Independently we sequenced E1 genome with illumina and did the assembly with velvet. In the figure we show the pair-wise alignment of the PacBio assembly and the illumina assembly. The PacBio assembly has a significantly larger size. The additional sequence fragments in PacBio assembly (in the figure the white regions in the MAUVE blocks corresponding to the PacBio E1 genome) are main transposases and other mobile elements and RNA operon copies that are probably collapsed in the illumina velvet assembly. PacBio sequencing is especially useful for defining all the copies of each gene.
Whole genome sequencing (WGS) with PacBio allowed getting the first E. faecium ST117 finished genome.
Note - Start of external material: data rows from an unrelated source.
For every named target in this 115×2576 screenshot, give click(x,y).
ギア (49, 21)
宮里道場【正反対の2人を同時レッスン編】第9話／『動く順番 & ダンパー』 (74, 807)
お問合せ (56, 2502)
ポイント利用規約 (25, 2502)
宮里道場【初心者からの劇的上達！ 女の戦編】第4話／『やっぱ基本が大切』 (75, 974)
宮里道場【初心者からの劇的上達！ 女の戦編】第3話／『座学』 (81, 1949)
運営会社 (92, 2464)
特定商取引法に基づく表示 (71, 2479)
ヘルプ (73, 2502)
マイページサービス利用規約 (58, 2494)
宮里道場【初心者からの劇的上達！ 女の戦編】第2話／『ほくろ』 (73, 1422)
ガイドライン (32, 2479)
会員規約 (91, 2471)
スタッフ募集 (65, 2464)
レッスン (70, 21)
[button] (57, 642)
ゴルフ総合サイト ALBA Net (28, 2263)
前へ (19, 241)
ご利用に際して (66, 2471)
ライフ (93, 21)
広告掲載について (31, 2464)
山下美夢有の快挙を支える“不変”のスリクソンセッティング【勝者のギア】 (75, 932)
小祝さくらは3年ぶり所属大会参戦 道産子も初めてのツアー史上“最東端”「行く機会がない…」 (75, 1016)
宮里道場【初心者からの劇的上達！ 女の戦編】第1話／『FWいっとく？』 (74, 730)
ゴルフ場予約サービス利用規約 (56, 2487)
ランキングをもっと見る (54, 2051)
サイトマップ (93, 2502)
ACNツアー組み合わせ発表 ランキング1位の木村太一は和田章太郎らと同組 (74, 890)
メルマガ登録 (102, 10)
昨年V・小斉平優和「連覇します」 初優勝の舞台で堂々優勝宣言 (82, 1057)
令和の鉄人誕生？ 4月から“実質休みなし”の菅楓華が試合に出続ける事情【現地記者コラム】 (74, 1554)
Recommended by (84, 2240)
Using PacBio we have been able to solve the elements with many different copies as MGE (transposons, Insertion Sequences). These repeated MGE elements frequently bear virulence and antibiotic resistance genes that are important to solve and analyze. Plasmids are difficult to assembly because they bear a high number of MGE.
Thus PacBio is a specially useful technology for working with bacterial plasmids.
Our new comparative genomics pipelines allow the detection of differences that are not detected by classical methods.
The 6 E. faecium genomes with their BG7 annotations will be publicly available within the next months.
Studies to get insight into the dynamic evolution of AbR and the pathogenicity of this clone in the hospital setting are in progress (Manuscript in preparation).